:: SUPPLIED DATA ::
--- START ---

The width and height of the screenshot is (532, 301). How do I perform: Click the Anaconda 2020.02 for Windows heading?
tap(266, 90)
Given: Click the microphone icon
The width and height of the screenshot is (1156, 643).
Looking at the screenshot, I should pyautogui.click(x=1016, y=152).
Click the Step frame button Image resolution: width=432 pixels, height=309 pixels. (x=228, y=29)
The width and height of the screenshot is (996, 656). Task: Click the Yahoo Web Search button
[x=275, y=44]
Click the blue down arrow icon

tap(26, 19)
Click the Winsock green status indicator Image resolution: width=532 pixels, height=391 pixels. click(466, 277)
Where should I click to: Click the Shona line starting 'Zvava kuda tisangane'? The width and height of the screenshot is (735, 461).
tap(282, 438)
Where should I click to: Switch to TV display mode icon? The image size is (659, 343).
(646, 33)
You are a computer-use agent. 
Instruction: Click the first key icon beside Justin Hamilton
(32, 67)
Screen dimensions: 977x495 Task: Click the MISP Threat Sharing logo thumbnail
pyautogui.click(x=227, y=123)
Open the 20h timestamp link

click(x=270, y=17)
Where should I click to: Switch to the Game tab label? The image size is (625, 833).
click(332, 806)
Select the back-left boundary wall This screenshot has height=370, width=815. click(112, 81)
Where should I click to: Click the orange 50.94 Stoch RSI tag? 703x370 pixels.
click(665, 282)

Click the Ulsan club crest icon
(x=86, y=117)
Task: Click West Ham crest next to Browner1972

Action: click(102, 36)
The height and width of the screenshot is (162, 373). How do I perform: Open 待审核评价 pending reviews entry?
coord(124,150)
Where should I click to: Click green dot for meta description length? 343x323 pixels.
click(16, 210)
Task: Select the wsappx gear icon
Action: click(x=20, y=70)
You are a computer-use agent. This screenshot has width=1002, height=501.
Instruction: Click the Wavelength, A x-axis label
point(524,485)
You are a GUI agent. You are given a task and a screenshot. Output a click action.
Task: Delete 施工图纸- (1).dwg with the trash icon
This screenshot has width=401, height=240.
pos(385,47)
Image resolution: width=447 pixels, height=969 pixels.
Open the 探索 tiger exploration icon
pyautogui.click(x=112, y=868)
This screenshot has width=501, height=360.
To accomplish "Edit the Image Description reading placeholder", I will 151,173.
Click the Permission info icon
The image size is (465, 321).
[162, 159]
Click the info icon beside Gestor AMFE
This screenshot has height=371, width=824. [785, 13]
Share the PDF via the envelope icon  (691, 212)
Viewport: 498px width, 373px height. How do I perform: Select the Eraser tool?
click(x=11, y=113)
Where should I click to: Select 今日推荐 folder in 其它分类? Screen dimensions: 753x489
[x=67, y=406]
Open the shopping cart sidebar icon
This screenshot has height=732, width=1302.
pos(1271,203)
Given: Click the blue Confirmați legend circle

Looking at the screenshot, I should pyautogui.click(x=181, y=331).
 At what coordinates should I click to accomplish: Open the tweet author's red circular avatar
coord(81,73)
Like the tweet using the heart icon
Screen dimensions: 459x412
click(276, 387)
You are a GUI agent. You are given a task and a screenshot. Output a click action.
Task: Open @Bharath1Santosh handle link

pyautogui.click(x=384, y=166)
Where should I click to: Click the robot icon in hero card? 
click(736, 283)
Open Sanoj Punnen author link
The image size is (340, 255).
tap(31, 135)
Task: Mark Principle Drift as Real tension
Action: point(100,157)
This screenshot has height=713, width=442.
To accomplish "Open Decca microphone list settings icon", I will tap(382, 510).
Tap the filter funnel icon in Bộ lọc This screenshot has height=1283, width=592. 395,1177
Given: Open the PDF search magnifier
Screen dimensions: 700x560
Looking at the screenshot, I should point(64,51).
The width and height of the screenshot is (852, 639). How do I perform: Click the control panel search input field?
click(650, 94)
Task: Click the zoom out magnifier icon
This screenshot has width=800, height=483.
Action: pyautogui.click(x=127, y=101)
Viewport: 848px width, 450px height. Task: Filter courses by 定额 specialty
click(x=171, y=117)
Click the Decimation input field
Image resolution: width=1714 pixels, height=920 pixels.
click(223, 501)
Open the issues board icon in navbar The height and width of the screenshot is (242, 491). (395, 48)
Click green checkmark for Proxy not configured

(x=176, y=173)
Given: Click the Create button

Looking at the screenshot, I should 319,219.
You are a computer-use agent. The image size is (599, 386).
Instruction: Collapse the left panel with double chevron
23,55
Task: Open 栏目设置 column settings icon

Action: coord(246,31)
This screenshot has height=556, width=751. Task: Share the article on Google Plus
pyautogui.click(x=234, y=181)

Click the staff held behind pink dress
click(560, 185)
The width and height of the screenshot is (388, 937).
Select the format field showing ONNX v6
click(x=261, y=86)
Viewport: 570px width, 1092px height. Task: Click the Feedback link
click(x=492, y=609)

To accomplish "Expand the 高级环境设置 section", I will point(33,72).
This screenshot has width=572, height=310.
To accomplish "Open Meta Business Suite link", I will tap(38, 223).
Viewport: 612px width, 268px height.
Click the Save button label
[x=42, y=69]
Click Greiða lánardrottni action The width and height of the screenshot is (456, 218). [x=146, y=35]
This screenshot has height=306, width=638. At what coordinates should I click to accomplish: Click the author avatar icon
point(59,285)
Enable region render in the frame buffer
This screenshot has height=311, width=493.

--- END ---

In the material above, how many lines hold the word "microphone"? Say only the number.

2